A revealing first-hand look at the foster care system in the United States, as experienced by young people within the system, and by those working tirelessly to support them. The latest collaboration between writer-director Mark Jonathan Harris and producer Deborah Oppenheimer (their 2000 documentary Into the Arms of Strangers: Stories of the Kindertransport won an Academy Award), FOSTER journeys into the inner workings of The Los Angeles County Department of Children and Family Services, the largest county child welfare system in the country. Here we meet Dasani, a whip-smart 16-year-old at a crossroads; Mary, just aged out of foster care and struggling to achieve independence; and Chris and his girlfriend Raeanne, a young mother struggling with addiction and trying to be reunified with the couple’s newborn daughter. Taking two years to research and negotiate access (each young subject required some 35 different people to sign off on the filming) and two more years to shoot, FOSTER explores a complex subject with both a critical and compassionate eye.

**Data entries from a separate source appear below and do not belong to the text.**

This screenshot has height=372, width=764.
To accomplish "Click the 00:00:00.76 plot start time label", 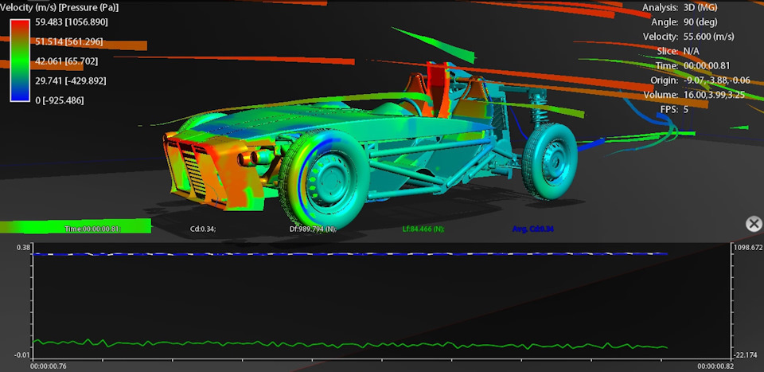I will click(x=49, y=366).
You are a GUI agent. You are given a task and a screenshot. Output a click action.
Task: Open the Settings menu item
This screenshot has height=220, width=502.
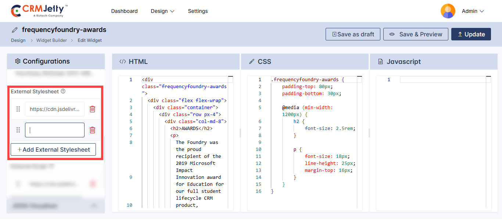(198, 11)
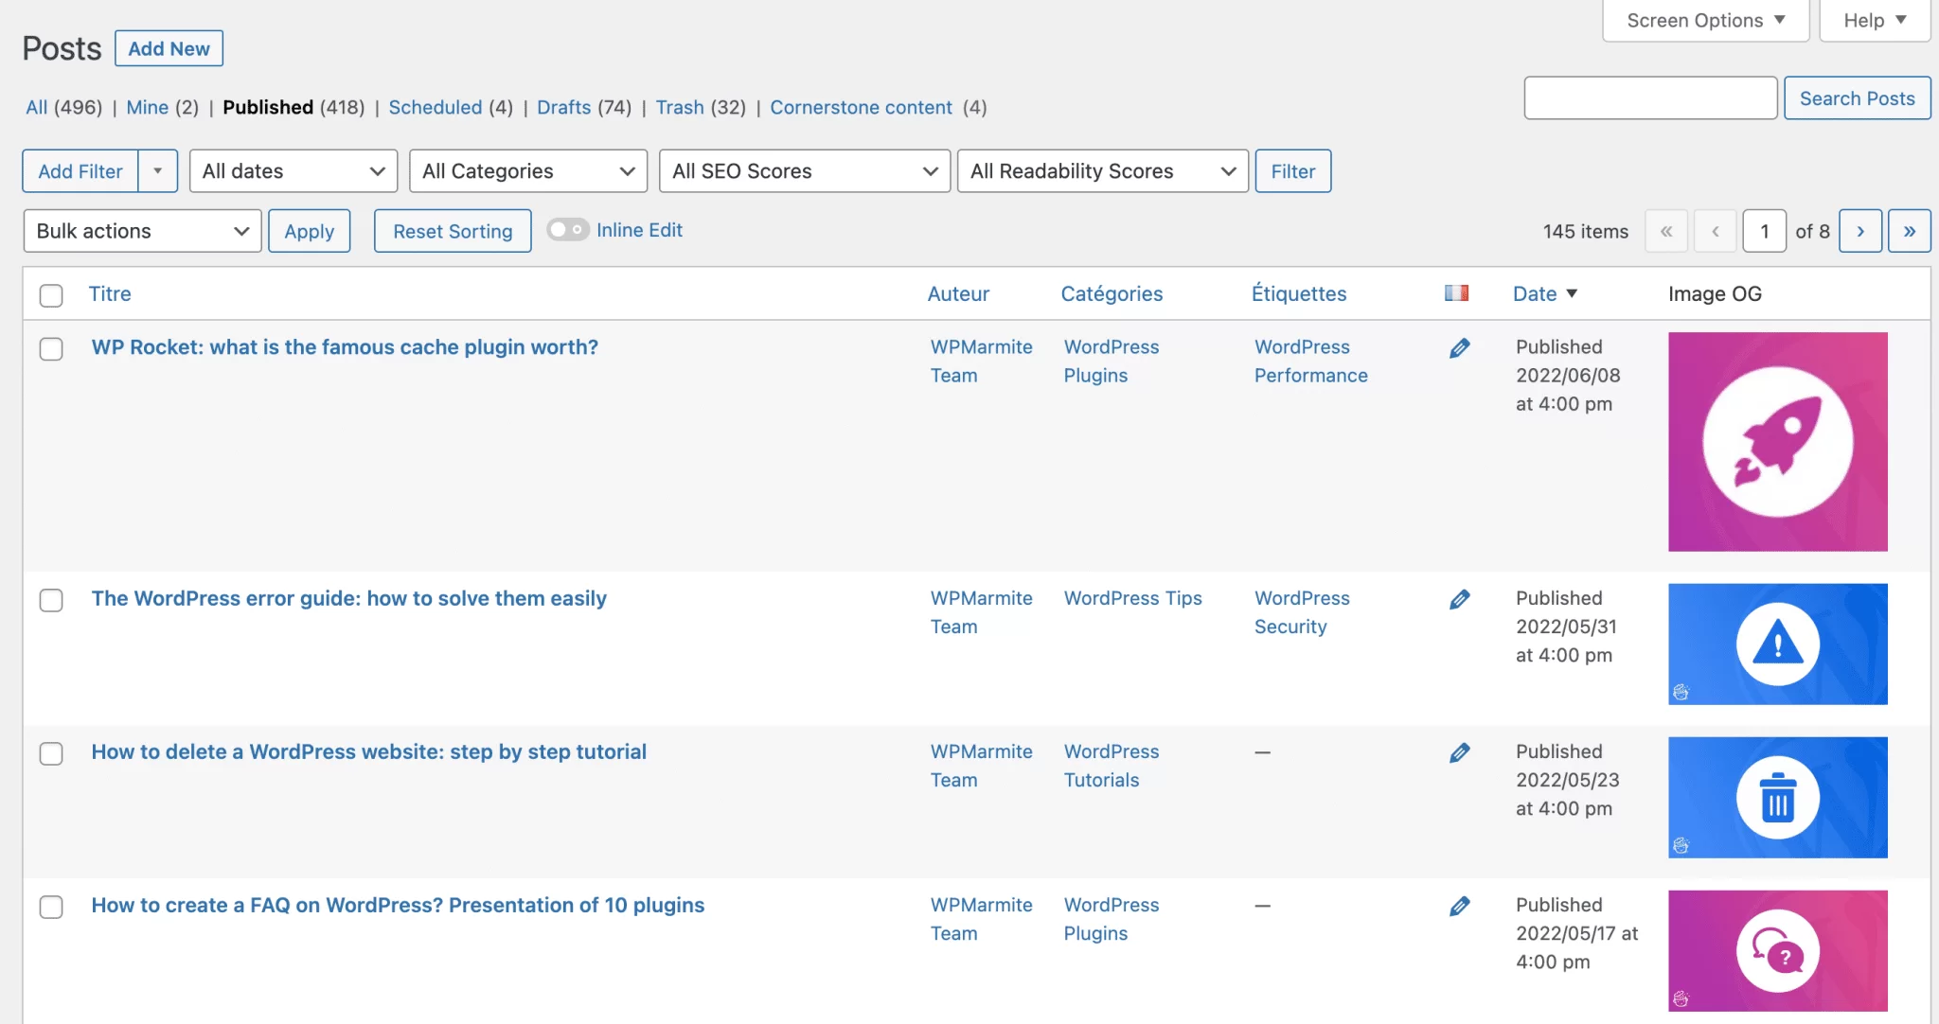This screenshot has width=1939, height=1024.
Task: Click the edit pencil icon for FAQ on WordPress post
Action: coord(1459,906)
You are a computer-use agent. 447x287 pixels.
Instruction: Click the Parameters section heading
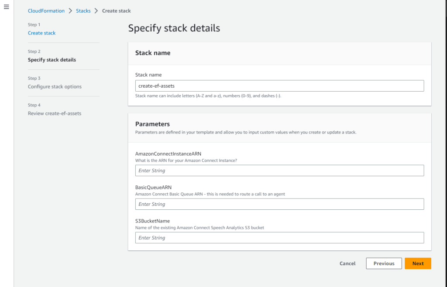coord(152,124)
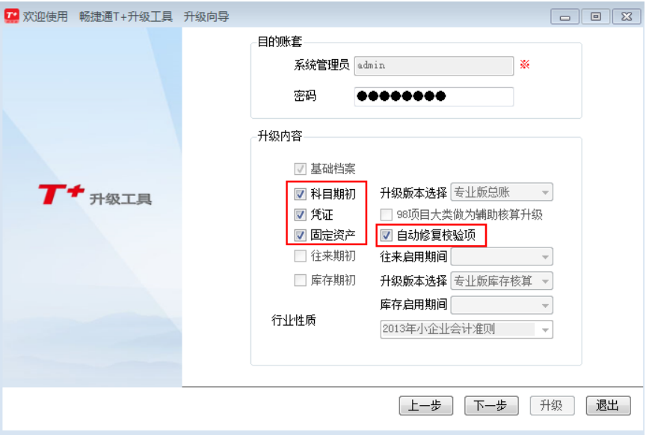Expand the 往来启用期间 dropdown
This screenshot has width=646, height=435.
tap(502, 256)
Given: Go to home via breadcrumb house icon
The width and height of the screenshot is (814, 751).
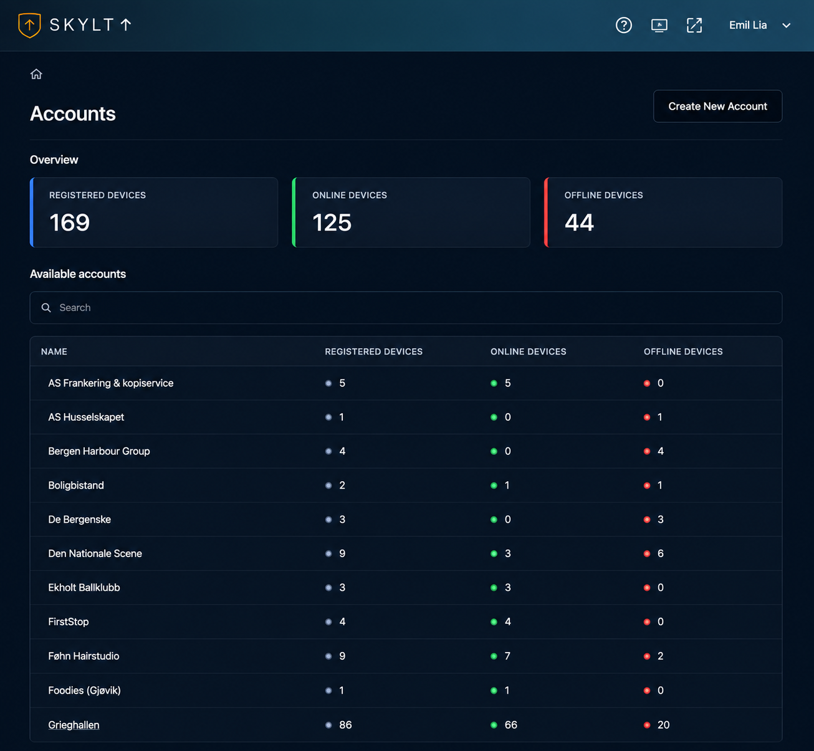Looking at the screenshot, I should click(36, 74).
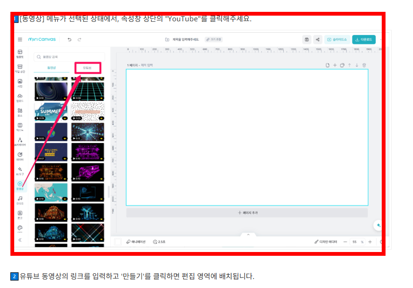Open the 요소 elements panel
The width and height of the screenshot is (413, 288).
(19, 112)
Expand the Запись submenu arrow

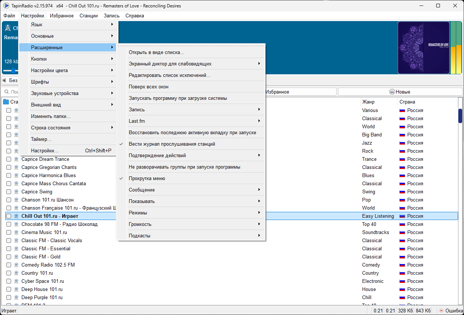[259, 109]
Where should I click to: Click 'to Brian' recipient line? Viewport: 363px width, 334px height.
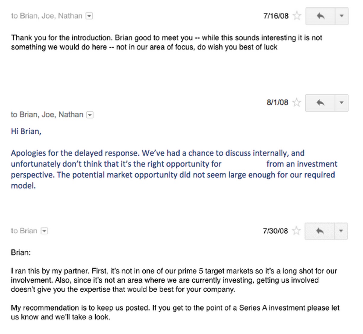[24, 231]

The Cinematheque is pleased to join with the UBC Department of Psychiatry and the Institute of Mental Health in presenting Frames of Mind, a monthly event utilizing film to promote professional and community education on issues pertaining to mental health and illness. 

Virtual access to a film is provided for seven days, at the conclusion of which we present an online seminar featuring conversations with special guests and an audience Q&A via Zoom.

Free Live Q&A
November 4th (Wednesday) 7:00 pm – 8:30 pm PST

Register to watch the film and receive an invite to a free live Zoom Q&A with FOSTER writer-director Mark Jonathan Harris, producer Deborah Oppenheimer, and film subject Jessica Chandler, who will be joined by B.C. advocate Katherine McParland and Vancouver filmmaker Bruce Spangler.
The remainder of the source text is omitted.